Prompt >> Given the material below, output exactly the lines from the line with "唐工ニュース ８月号 (205, 449)" to the line with "dodo (282, 159)", both ends included, and no other lines.

Given records >>

--------

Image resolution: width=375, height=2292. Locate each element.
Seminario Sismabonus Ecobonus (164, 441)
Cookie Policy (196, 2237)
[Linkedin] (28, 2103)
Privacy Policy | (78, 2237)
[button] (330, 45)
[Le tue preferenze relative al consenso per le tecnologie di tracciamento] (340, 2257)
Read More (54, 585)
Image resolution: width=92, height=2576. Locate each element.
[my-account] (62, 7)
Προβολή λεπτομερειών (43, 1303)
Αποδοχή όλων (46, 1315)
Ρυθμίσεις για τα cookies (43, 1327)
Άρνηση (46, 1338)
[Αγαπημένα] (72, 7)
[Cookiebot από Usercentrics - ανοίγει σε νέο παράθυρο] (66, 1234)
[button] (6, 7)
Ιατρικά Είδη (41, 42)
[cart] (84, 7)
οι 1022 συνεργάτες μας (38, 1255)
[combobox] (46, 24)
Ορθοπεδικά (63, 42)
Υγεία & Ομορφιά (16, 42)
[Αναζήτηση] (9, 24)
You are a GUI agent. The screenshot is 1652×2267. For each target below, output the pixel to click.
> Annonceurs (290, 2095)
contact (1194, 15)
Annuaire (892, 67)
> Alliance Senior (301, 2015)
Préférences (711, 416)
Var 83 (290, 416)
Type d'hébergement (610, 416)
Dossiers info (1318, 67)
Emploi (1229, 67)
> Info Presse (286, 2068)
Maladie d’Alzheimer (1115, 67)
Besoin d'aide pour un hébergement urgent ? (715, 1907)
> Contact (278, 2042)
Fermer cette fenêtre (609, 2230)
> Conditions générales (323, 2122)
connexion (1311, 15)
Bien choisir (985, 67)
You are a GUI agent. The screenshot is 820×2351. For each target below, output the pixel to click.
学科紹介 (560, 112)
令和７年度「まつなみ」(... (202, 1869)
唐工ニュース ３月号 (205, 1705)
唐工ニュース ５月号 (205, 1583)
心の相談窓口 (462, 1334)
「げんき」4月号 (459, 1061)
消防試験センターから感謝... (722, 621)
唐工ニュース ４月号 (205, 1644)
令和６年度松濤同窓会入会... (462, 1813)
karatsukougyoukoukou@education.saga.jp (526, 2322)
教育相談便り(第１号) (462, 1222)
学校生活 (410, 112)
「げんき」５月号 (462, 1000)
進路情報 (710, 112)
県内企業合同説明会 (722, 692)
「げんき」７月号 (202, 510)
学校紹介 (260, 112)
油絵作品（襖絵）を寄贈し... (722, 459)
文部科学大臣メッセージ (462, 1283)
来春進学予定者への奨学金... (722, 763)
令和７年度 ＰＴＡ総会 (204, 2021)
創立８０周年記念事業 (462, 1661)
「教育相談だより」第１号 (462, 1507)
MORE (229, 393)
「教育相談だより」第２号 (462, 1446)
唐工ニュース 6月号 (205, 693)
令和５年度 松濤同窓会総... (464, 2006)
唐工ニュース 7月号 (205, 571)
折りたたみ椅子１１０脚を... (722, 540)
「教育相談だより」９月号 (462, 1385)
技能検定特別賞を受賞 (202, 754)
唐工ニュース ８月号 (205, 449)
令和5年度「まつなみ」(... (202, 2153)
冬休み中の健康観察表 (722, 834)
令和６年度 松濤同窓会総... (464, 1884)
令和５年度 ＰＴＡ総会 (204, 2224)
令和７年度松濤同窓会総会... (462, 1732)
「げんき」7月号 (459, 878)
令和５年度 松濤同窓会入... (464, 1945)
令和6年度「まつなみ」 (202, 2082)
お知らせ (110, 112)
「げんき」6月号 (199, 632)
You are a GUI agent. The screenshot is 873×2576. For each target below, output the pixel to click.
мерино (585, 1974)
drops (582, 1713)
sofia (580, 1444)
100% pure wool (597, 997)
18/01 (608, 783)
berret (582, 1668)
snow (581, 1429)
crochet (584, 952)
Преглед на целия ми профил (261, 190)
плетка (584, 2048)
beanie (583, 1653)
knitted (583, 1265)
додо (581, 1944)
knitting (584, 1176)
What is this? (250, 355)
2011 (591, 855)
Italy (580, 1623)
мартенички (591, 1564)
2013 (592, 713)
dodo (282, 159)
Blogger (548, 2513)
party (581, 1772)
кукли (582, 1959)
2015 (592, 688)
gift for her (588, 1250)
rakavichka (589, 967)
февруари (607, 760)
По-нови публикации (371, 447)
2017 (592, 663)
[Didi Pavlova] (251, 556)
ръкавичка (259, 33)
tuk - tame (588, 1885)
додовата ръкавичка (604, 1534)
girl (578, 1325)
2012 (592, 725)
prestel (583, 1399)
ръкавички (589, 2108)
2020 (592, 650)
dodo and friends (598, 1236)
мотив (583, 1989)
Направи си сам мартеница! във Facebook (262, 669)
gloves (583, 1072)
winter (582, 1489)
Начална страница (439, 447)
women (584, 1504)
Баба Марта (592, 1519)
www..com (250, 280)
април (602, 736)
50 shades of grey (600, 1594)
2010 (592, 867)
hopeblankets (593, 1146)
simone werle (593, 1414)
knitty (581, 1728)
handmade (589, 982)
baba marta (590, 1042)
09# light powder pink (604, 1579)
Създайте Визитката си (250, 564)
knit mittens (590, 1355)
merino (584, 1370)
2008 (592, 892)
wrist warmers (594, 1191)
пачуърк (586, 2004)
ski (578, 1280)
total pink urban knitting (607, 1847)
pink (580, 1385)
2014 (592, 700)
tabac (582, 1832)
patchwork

--------

Answer >>
唐工ニュース ８月号 (205, 449)
令和5年度「まつなみ」(... (202, 2153)
冬休み中の健康観察表 (722, 834)
令和６年度 松濤同窓会総... (464, 1884)
令和５年度 ＰＴＡ総会 (204, 2224)
令和７年度松濤同窓会総会... (462, 1732)
「げんき」7月号 (459, 878)
令和５年度 松濤同窓会入... (464, 1945)
令和6年度「まつなみ」 (202, 2082)
お知らせ (110, 112)
「げんき」6月号 (199, 632)
You are a GUI agent. The screenshot is 873×2576. For each target below, output the pixel to click.
мерино (585, 1974)
drops (582, 1713)
sofia (580, 1444)
100% pure wool (597, 997)
18/01 (608, 783)
berret (582, 1668)
snow (581, 1429)
crochet (584, 952)
Преглед на целия ми профил (261, 190)
плетка (584, 2048)
beanie (583, 1653)
knitted (583, 1265)
додо (581, 1944)
knitting (584, 1176)
What is this? (250, 355)
2011 (591, 855)
Italy (580, 1623)
мартенички (591, 1564)
2013 (592, 713)
dodo (282, 159)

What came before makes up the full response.